Britain warned today it would cut off ties with foreign aid charities that cover up sex scandals after revelations involving Oxfam, which has seen a spate in cancellations of donations.
"Unless you report every serious incident or allegation, no matter how damaging to your reputation -- we cannot be partners," Britain's International Development Secretary Penny Mordaunt told a conference in Stockholm, according to extracts of her speech released by her ministry.
"The same message goes out to any organisation or partner which receives UK aid. We want procedures to change. We want leaders to lead with moral authority and we want staff to be held accountable," she said.
"Sexual abuse and exploitation is an issue the entire development sector needs to confront," Mordaunt said, calling for a culture that "ensures victims and whistleblowers can come forward without fear".
When abuse is carried out "by people in positions of power, people we entrust to help and protect, it rightly sickens and disgusts and compels us to take action," she said.
The scandal has led to the resignation of Oxfam's deputy head and has thrown into question government funding for the charity, which amounted to around 32 million (36 million euros, $44 million) last year.
A charity spokeswoman on Wednesday said it had received 1,270 cancellations of donations by direct debit between Saturday and Monday -- compared to a normal monthly average of 600 cancellations.

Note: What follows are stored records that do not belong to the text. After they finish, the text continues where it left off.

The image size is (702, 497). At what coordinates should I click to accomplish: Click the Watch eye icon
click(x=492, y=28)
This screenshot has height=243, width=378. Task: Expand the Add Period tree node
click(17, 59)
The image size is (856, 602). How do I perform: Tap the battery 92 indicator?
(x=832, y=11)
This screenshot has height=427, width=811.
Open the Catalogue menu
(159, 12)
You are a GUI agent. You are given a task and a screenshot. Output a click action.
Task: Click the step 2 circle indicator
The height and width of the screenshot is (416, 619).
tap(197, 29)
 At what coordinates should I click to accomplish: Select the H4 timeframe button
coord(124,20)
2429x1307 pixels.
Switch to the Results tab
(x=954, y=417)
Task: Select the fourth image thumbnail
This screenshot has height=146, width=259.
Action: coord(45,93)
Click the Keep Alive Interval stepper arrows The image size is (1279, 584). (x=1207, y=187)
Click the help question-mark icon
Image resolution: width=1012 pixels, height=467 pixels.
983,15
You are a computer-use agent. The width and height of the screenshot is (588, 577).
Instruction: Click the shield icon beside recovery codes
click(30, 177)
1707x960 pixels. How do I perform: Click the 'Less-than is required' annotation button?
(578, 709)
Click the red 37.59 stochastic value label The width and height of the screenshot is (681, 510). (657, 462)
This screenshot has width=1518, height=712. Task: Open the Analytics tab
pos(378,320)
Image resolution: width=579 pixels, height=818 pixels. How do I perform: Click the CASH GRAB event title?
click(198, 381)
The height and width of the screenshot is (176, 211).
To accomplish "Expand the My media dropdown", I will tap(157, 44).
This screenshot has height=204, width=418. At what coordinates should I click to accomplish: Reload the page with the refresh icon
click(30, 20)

The allegations revolve around Oxfam's then head of mission in Haiti, Belgian national Roland van Hauwermeiren, whose behaviour had already led to complaints when he worked for the charity in Chad.
After resigning from Oxfam, he went on to work for French charity Action Against Hunger in Bangladesh.
There were reports on Wednesday that there had already been complaints about van Hauwermeiren and his use of prostitutes when he was working for the British medical charity Merlin in Liberia before joining Oxfam.
Swedish former aid worker Amira Malik Miller told the humanitarian news agency IRIN that she had made a complaint about him in 2004 when she was working alongside him in Liberia.
When she saw an initial report about van Hauwermeiren in The Times last week, she remembered thinking: "Oh my God, he's been doing this for 14 years."
"He just goes around the system... from Liberia to Chad, to Haiti, to Bangladesh. Someone should have checked properly," Malik Miller was quoted as saying.
She said van Hauwermeiren and other staff members were "shameless" and she was suspicious that some of the sex workers had been underage, adding: "They acted like it was the most normal thing in the world".